Task to carry out: Exactly the lines below from the one with "The width and height of the screenshot is (670, 483)." up to and including the one with "Given: Click the 18 May date label" make up the answer, with nothing else added.

━━━━━ Provided records

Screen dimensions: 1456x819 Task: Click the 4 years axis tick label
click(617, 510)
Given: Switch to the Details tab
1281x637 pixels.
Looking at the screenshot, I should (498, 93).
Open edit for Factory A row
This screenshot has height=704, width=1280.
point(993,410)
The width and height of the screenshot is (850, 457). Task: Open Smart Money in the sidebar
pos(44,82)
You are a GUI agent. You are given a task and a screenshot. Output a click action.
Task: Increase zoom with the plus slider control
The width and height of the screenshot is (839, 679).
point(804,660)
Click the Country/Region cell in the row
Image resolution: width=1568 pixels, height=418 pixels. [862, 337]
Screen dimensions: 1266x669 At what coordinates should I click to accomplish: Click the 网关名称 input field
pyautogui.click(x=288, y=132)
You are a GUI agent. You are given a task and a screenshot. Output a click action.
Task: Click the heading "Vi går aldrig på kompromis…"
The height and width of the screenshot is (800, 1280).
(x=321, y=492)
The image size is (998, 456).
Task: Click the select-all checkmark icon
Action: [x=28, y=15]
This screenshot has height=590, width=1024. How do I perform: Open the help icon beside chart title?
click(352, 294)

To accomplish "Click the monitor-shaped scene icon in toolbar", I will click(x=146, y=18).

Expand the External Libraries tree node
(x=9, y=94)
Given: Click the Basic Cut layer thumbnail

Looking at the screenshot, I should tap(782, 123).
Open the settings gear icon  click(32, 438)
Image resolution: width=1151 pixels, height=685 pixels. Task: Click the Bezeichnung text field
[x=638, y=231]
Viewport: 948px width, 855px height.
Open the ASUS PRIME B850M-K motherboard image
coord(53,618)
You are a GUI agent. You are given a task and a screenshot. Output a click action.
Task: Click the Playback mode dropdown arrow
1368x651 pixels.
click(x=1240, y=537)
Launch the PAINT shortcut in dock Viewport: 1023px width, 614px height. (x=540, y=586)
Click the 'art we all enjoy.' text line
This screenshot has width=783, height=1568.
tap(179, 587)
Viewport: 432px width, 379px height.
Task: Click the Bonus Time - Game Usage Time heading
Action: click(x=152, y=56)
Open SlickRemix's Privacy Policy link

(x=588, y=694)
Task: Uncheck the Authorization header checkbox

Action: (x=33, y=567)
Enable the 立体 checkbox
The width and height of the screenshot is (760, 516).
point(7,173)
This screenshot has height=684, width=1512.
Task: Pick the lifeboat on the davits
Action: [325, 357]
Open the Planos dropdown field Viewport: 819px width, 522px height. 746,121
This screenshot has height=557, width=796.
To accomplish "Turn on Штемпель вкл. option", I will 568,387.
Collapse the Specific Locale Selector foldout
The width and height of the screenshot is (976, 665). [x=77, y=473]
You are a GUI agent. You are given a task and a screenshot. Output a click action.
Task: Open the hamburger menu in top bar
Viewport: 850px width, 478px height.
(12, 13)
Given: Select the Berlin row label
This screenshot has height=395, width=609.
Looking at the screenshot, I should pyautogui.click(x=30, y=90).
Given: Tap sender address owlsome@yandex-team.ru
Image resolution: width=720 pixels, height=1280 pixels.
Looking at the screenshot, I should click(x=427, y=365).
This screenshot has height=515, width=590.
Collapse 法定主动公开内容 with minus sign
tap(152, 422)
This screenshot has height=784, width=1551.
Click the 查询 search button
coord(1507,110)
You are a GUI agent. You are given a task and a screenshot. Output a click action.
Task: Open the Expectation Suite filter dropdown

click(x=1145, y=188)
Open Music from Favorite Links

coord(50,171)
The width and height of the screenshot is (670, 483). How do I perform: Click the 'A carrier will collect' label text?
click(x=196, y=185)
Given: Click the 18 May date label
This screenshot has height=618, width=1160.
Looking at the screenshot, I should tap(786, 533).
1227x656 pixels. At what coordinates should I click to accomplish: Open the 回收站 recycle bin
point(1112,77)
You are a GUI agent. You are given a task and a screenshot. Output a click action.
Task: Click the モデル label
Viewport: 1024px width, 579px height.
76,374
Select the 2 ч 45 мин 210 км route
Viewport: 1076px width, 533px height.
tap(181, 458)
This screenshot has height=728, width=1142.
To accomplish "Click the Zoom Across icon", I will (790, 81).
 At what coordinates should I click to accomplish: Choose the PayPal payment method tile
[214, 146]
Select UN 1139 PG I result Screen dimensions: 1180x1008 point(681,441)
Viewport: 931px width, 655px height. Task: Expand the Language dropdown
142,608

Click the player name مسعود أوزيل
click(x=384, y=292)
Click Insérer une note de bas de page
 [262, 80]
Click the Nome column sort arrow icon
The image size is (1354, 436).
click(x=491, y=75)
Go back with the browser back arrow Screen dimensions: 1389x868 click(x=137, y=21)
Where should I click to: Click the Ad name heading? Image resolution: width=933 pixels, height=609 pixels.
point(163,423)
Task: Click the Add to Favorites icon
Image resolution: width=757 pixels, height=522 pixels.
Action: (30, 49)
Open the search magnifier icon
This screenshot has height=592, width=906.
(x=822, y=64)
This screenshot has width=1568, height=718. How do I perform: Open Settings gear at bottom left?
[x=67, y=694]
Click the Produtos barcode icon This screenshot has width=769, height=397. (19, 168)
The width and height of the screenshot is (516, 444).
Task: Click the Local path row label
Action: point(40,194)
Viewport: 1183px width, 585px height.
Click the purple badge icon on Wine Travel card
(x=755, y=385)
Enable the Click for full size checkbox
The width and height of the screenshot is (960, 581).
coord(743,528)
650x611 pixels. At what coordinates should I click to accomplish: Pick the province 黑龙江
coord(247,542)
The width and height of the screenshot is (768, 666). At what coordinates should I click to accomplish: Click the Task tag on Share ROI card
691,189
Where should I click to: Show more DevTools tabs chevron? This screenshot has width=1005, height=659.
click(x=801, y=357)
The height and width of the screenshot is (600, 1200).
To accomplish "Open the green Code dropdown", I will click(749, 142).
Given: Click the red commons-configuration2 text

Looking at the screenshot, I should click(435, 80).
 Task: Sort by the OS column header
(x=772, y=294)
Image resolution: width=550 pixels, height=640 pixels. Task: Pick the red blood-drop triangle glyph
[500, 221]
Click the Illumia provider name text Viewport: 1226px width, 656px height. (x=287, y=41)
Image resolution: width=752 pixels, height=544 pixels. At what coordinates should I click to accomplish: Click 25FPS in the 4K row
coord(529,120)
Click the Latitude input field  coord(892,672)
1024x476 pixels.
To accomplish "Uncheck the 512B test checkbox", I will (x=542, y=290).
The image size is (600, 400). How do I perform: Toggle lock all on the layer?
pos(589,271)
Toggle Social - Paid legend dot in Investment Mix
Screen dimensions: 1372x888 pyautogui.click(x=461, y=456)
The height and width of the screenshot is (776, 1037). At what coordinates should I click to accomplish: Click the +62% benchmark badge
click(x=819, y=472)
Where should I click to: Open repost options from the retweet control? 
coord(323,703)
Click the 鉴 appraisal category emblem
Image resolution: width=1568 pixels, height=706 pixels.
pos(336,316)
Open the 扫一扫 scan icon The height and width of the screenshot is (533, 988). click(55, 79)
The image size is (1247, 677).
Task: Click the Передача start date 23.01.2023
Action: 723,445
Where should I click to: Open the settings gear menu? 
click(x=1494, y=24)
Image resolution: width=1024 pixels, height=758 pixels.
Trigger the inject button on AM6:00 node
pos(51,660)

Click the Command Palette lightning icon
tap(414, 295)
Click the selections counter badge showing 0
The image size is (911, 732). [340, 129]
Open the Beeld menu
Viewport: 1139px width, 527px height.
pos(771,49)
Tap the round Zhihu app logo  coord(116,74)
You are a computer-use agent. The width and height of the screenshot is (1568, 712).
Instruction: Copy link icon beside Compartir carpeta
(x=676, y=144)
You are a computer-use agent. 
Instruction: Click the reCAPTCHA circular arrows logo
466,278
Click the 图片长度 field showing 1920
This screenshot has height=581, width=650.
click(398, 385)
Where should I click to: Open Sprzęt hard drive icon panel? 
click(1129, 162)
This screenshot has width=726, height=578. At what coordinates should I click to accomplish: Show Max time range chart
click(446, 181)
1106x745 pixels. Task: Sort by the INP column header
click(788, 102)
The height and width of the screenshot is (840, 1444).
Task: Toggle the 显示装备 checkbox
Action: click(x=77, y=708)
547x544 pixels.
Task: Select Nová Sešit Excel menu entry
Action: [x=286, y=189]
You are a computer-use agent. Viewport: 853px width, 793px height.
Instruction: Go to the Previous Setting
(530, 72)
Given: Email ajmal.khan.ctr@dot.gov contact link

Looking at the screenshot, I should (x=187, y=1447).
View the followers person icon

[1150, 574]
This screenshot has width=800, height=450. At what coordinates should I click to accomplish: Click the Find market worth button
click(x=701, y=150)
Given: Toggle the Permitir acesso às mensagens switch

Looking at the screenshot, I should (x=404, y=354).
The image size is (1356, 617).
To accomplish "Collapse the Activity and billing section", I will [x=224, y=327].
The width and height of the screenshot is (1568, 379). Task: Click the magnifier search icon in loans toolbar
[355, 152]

━━━━━━━━━━

Answer box:
The width and height of the screenshot is (670, 483). How do I perform: Click the 'A carrier will collect' label text?
click(x=196, y=185)
Given: Click the 18 May date label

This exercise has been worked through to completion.